Can you please help me to figure out why it is so and how can I make sure all the nodes CPU is utilizing when I run a distributed query so that my query runs faster.
Also, what all the additional things I need to do to make my query runs faster.

Regards,
Favas

Re: Ignite Performance - Adding new node is not improving SQL query performance

Posted by Mikael <mi...@telia.com>.

Hi!

Well, as I said do not take my word for 100% truth, I could be wrong.

Yes, nodes that are not part of the baseline will still handle 
everything except persisted data, so you can still use them for compute 
grid, reading/writing KV, ML, services and so on, but in your case you 
are running SQL queries on persisted data so you do not have any use of 
the new node unless it is part of the baseline, that is my understanding 
on it.

Hopefully someone with better knowledge than me will step in and give 
you a more detailed answer (and correct me if I am wrong).

Mikael


Den 2019-09-09 kl. 12:05, skrev Muhammed Favas:
>
> Thanks Mikael for the response.
>
> So in that case, is it  necessary to add all the new nodes to baseline 
> to make use of the resources efficiently ? But in ignite doc, it is 
> not mentioned in that way. A sub set of nodes in cluster can be part 
> of baseline.
>
> What I though of is like, when I run a query, the data will load to 
> memory of all these 5 nodes and will use the computing power of all. 
> But now it seems, it is not working like that.
>
> *Regards,*
>
> *Favas ***
>
> *From:*Mikael <mi...@telia.com>
> *Sent:* Monday, September 9, 2019 3:21 PM
> *To:* user@ignite.apache.org
> *Subject:* Re: Ignite Performance - Adding new node is not improving 
> SQL query performance
>
> Hi!
>
> If the new node is not part of the baseline topology it will not have 
> any persisted data stored so any SQL query will not be of any use on 
> the node as it does not have any of the data (at least that is how I 
> understand it, I could be wrong here).
>
> If so you would need to add the new node to the baseline topology to 
> see any performance improvement, and of course wait for a complete 
> rebalance of the data.
>
> From docs:
>
> "The same tools and APIs can be used to adjust the baseline topology 
> throughout the cluster lifetime. It's required if you decide to scale 
> out or scale in an existing topology by setting more or fewer nodes 
> that will store the data. The sections below show how to use the APIs 
> and tools."
>
> Mikael
>
> Den 2019-09-09 kl. 11:31, skrev Muhammed Favas:
>
>     Hi,
>
>     I have an ignite cluster with 4 node(each with 8 core, 32 GB RAM
>     and 30 GB Disk)  with native persistence enabled and added to
>     baseline topology. There are two sql table created and loaded with
>     120 GB data.
>
>     One of my test sql query is taking 8 second with this set up.
>     Currently I am trying various option to reduce the execution time
>     of the query.
>
>     For that, I have added on more node (with same configuration) to
>     the cluster (non- baselined) with the impression that it will
>     reduce the  execution time, but it didn’t. When I checked the CPU
>     utilization of each node, all 4 previously added node’s CPU is
>     utilizing at its best, but the CPU of newly added node is not
>     using much.
>
>     Can you please help me to figure out why it is so and how can I
>     make sure all the nodes CPU is utilizing when I run a distributed
>     query so that my query runs faster.
>
>     Also, what all the additional things I need to do to make my query
>     runs faster.
>
>     *Regards,*
>
>     *Favas *
>

RE: Ignite Performance - Adding new node is not improving SQL query performance

Posted by Muhammed Favas <fa...@expeedsoftware.com>.

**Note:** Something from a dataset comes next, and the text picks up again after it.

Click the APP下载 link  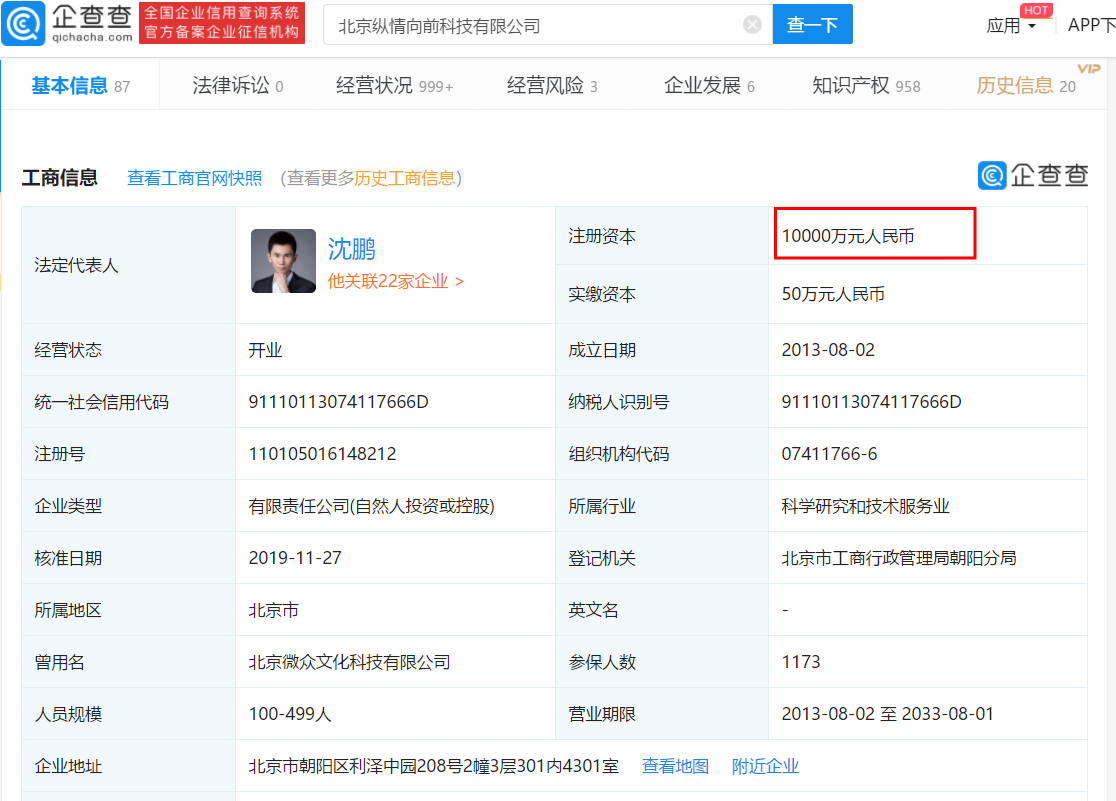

Thanks Mikael for the response.

So in that case, is it  necessary to add all the new nodes to baseline to make use of the resources efficiently ? But in ignite doc, it is not mentioned in that way. A sub set of nodes in cluster can be part of baseline.

What I though of is like, when I run a query, the data will load to memory of all these 5 nodes and will use the computing power of all. But now it seems, it is not working like that.

Regards,
Favas

From: Mikael <mi...@telia.com>
Sent: Monday, September 9, 2019 3:21 PM
To: user@ignite.apache.org
Subject: Re: Ignite Performance - Adding new node is not improving SQL query performance


Hi!

If the new node is not part of the baseline topology it will not have any persisted data stored so any SQL query will not be of any use on the node as it does not have any of the data (at least that is how I understand it, I could be wrong here).

If so you would need to add the new node to the baseline topology to see any performance improvement, and of course wait for a complete rebalance of the data.

From docs:

"The same tools and APIs can be used to adjust the baseline topology throughout the cluster lifetime. It's required if you decide to scale out or scale in an existing topology by setting more or fewer nodes that will store the data. The sections below show how to use the APIs and tools."

Mikael
Den 2019-09-09 kl. 11:31, skrev Muhammed Favas:
Hi,

I have an ignite cluster with 4 node(each with 8 core, 32 GB RAM and 30 GB Disk)  with native persistence enabled and added to baseline topology. There are two sql table created and loaded with 120 GB data.
One of my test sql query is taking 8 second with this set up. Currently I am trying various option to reduce the execution time of the query.

For that, I have added on more node (with same configuration) to the cluster (non- baselined) with the impression that it will reduce the  execution time, but it didn't. When I checked the CPU utilization of each node, all 4 previously added node's CPU is utilizing at its best, but the CPU of newly added node is not using much.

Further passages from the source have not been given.